WHAT IS EXPECTED: Print every one of the following items again, word for word and unchanged.

ENTRIES:
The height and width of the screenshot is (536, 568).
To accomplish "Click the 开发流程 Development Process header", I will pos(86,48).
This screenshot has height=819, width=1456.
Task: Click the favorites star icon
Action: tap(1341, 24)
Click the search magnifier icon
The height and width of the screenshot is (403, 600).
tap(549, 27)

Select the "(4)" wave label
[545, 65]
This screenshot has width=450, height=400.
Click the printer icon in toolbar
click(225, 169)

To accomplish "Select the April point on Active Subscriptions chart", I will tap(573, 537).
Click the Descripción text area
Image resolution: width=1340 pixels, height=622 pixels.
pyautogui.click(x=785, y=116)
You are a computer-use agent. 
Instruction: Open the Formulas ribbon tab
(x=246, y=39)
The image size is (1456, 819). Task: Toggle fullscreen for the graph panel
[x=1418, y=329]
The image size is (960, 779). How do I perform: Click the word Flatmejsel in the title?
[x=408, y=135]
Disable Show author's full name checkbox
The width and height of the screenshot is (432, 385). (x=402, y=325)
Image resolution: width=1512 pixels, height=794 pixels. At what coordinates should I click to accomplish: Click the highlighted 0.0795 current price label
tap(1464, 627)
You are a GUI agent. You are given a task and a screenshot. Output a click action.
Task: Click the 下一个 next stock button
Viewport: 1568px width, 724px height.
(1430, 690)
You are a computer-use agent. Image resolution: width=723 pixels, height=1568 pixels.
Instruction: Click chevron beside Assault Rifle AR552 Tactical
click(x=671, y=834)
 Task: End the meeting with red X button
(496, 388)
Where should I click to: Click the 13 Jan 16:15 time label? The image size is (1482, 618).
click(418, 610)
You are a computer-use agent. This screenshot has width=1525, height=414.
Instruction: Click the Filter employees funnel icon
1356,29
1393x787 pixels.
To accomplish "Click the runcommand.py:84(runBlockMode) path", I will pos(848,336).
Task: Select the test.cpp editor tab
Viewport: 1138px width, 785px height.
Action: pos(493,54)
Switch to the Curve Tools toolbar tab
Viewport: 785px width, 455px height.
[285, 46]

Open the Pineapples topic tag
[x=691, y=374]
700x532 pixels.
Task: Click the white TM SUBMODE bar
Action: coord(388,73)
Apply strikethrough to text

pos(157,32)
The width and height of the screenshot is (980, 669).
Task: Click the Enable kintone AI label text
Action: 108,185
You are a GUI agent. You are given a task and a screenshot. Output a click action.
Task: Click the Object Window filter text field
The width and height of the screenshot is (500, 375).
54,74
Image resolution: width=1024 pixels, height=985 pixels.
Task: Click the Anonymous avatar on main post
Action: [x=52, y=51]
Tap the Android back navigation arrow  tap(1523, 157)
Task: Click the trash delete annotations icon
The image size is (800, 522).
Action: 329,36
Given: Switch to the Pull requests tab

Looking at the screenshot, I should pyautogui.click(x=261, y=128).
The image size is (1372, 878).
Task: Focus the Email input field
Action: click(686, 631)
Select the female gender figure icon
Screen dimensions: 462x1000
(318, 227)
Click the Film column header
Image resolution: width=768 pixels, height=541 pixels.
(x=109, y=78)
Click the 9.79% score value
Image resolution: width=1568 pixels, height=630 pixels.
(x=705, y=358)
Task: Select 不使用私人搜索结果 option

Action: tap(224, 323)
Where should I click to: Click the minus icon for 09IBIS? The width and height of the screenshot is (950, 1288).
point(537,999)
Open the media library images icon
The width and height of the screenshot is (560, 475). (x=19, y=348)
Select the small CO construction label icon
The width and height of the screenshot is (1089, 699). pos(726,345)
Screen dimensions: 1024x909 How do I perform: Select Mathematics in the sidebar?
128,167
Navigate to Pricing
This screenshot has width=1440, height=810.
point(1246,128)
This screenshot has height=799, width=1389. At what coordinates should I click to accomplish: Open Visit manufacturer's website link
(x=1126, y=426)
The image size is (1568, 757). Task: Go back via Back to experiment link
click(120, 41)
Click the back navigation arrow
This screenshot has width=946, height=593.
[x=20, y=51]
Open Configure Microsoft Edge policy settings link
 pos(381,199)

RESPONSE TO THIS EXERCISE:
The height and width of the screenshot is (536, 568).
To accomplish "Click the 开发流程 Development Process header", I will pos(86,48).
This screenshot has height=819, width=1456.
Task: Click the favorites star icon
Action: tap(1341, 24)
Click the search magnifier icon
The height and width of the screenshot is (403, 600).
tap(549, 27)

Select the "(4)" wave label
[545, 65]
This screenshot has width=450, height=400.
Click the printer icon in toolbar
click(225, 169)

To accomplish "Select the April point on Active Subscriptions chart", I will tap(573, 537).
Click the Descripción text area
Image resolution: width=1340 pixels, height=622 pixels.
pyautogui.click(x=785, y=116)
You are a computer-use agent. 
Instruction: Open the Formulas ribbon tab
(x=246, y=39)
The image size is (1456, 819). Task: Toggle fullscreen for the graph panel
[x=1418, y=329]
The image size is (960, 779). How do I perform: Click the word Flatmejsel in the title?
[x=408, y=135]
Disable Show author's full name checkbox
The width and height of the screenshot is (432, 385). (x=402, y=325)
Image resolution: width=1512 pixels, height=794 pixels. At what coordinates should I click to accomplish: Click the highlighted 0.0795 current price label
tap(1464, 627)
You are a GUI agent. You are given a task and a screenshot. Output a click action.
Task: Click the 下一个 next stock button
Viewport: 1568px width, 724px height.
(1430, 690)
You are a computer-use agent. Image resolution: width=723 pixels, height=1568 pixels.
Instruction: Click chevron beside Assault Rifle AR552 Tactical
click(x=671, y=834)
 Task: End the meeting with red X button
(496, 388)
Where should I click to: Click the 13 Jan 16:15 time label? The image size is (1482, 618).
click(418, 610)
You are a computer-use agent. This screenshot has width=1525, height=414.
Instruction: Click the Filter employees funnel icon
1356,29
1393x787 pixels.
To accomplish "Click the runcommand.py:84(runBlockMode) path", I will pos(848,336).
Task: Select the test.cpp editor tab
Viewport: 1138px width, 785px height.
Action: pos(493,54)
Switch to the Curve Tools toolbar tab
Viewport: 785px width, 455px height.
[285, 46]

Open the Pineapples topic tag
[x=691, y=374]
700x532 pixels.
Task: Click the white TM SUBMODE bar
Action: coord(388,73)
Apply strikethrough to text

pos(157,32)
The width and height of the screenshot is (980, 669).
Task: Click the Enable kintone AI label text
Action: 108,185
You are a GUI agent. You are given a task and a screenshot. Output a click action.
Task: Click the Object Window filter text field
The width and height of the screenshot is (500, 375).
54,74
Image resolution: width=1024 pixels, height=985 pixels.
Task: Click the Anonymous avatar on main post
Action: [x=52, y=51]
Tap the Android back navigation arrow  tap(1523, 157)
Task: Click the trash delete annotations icon
The image size is (800, 522).
Action: 329,36
Given: Switch to the Pull requests tab

Looking at the screenshot, I should pyautogui.click(x=261, y=128).
The image size is (1372, 878).
Task: Focus the Email input field
Action: click(686, 631)
Select the female gender figure icon
Screen dimensions: 462x1000
(318, 227)
Click the Film column header
Image resolution: width=768 pixels, height=541 pixels.
(x=109, y=78)
Click the 9.79% score value
Image resolution: width=1568 pixels, height=630 pixels.
(x=705, y=358)
Task: Select 不使用私人搜索结果 option

Action: tap(224, 323)
Where should I click to: Click the minus icon for 09IBIS? The width and height of the screenshot is (950, 1288).
point(537,999)
Open the media library images icon
The width and height of the screenshot is (560, 475). (x=19, y=348)
Select the small CO construction label icon
The width and height of the screenshot is (1089, 699). pos(726,345)
Screen dimensions: 1024x909 How do I perform: Select Mathematics in the sidebar?
128,167
Navigate to Pricing
This screenshot has width=1440, height=810.
point(1246,128)
This screenshot has height=799, width=1389. At what coordinates should I click to accomplish: Open Visit manufacturer's website link
(x=1126, y=426)
The image size is (1568, 757). Task: Go back via Back to experiment link
click(120, 41)
Click the back navigation arrow
This screenshot has width=946, height=593.
[x=20, y=51]
Open Configure Microsoft Edge policy settings link
 pos(381,199)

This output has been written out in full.